Austin’s development of multiple bodies of work include series of reductive minimalist curios, monochromatic text-centered one-offs, redacted historic cartoon screenshots, and ‘brut’ investigations. negligence (2018-) is an ongoing collection of color-catalogued crayon-cast pistols and bullets, for which Austin began receiving national attention after his wife, Whitney survived being shot a dozen times, and together they founded the Whitney/Strong Organization. Recognized as the only bipartisan non-profit leading the conversation on gun violence prevention through a focus on community-level and legislative change; their work has been featured domestically on ABC’s Good Morning America, CBS’s Inside Edition, and NBC’s Meet the Press, and overseas on RTL affiliated stations.

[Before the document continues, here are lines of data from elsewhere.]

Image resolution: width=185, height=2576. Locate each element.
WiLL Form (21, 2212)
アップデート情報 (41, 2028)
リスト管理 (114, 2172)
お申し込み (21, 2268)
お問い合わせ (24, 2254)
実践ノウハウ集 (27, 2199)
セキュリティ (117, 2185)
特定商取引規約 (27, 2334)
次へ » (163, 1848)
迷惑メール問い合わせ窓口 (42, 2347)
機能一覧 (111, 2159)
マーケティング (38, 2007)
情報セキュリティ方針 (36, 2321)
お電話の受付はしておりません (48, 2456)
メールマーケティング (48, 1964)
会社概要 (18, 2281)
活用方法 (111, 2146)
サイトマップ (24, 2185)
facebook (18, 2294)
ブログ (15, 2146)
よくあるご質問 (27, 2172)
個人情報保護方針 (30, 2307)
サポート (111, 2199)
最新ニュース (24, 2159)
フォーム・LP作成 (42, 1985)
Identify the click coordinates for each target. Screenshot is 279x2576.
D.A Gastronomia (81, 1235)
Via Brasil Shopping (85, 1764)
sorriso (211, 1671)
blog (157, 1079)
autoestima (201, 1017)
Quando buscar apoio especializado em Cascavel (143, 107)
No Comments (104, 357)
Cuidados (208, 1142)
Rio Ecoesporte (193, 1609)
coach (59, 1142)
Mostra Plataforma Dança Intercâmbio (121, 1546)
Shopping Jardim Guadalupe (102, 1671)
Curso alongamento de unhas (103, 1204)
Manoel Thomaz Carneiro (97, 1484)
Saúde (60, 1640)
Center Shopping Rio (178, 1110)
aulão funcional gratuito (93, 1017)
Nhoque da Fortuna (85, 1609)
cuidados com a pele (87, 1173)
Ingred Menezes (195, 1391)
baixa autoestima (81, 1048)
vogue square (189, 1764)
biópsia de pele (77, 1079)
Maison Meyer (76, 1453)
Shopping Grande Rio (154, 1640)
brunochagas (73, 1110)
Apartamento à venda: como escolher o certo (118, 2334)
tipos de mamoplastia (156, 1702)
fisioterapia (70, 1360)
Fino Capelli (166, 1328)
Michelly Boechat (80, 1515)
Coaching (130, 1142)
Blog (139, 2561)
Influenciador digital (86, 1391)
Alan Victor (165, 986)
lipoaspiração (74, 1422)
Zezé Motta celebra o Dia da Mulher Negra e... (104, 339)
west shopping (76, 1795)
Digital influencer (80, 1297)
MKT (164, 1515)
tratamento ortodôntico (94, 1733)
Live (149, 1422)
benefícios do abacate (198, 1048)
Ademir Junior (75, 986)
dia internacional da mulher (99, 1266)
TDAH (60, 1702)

Lacking representation, Austin’s exhibition history has been limited domestically to the mid-west and abroad at the Museum of Non-Conformist Art in St. Petersburg, Russia. Nonetheless, Austin’s works are held in diverse public and private collections nationwide, including prominent politicians from radical community progressives to US Senate Minority Leader Mitch McConnell, as well as the Muhammad Ali Cultural Center.